[Element lookup records]
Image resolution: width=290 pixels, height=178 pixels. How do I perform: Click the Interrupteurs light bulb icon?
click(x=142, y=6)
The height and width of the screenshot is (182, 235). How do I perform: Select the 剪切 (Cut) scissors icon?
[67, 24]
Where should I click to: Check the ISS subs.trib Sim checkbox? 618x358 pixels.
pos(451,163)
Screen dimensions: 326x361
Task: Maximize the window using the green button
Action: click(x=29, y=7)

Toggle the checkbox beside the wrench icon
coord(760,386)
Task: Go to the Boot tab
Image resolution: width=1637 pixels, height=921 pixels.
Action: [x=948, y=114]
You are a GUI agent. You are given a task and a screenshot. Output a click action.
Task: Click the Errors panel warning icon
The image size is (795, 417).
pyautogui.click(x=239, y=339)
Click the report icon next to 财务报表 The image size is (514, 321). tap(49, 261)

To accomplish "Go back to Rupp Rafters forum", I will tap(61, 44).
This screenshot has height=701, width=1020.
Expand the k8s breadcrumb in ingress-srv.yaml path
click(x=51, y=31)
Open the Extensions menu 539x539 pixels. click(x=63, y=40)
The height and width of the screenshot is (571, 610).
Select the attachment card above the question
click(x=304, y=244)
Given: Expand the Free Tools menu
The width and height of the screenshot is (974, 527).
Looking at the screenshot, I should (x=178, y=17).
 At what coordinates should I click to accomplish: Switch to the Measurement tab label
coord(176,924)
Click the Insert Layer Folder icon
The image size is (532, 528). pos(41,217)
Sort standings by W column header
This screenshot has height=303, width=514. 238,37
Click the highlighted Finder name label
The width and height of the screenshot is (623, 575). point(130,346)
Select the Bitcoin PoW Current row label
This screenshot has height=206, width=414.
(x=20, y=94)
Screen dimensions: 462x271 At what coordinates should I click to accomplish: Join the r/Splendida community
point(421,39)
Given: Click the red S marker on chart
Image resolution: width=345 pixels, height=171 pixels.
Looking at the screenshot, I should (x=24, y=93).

**TASK REQUIREMENTS:**
From the records above, pull out each line that contains the word "height".

**THE SOLUTION:**
Image resolution: width=290 pixels, height=178 pixels. How do I perform: Click the Interrupteurs light bulb icon?
The height and width of the screenshot is (182, 235). How do I perform: Select the 剪切 (Cut) scissors icon?
Image resolution: width=1637 pixels, height=921 pixels.
This screenshot has height=701, width=1020.
The height and width of the screenshot is (571, 610).
The width and height of the screenshot is (974, 527).
This screenshot has height=303, width=514. 238,37
The width and height of the screenshot is (623, 575). point(130,346)
This screenshot has height=206, width=414.
Image resolution: width=345 pixels, height=171 pixels.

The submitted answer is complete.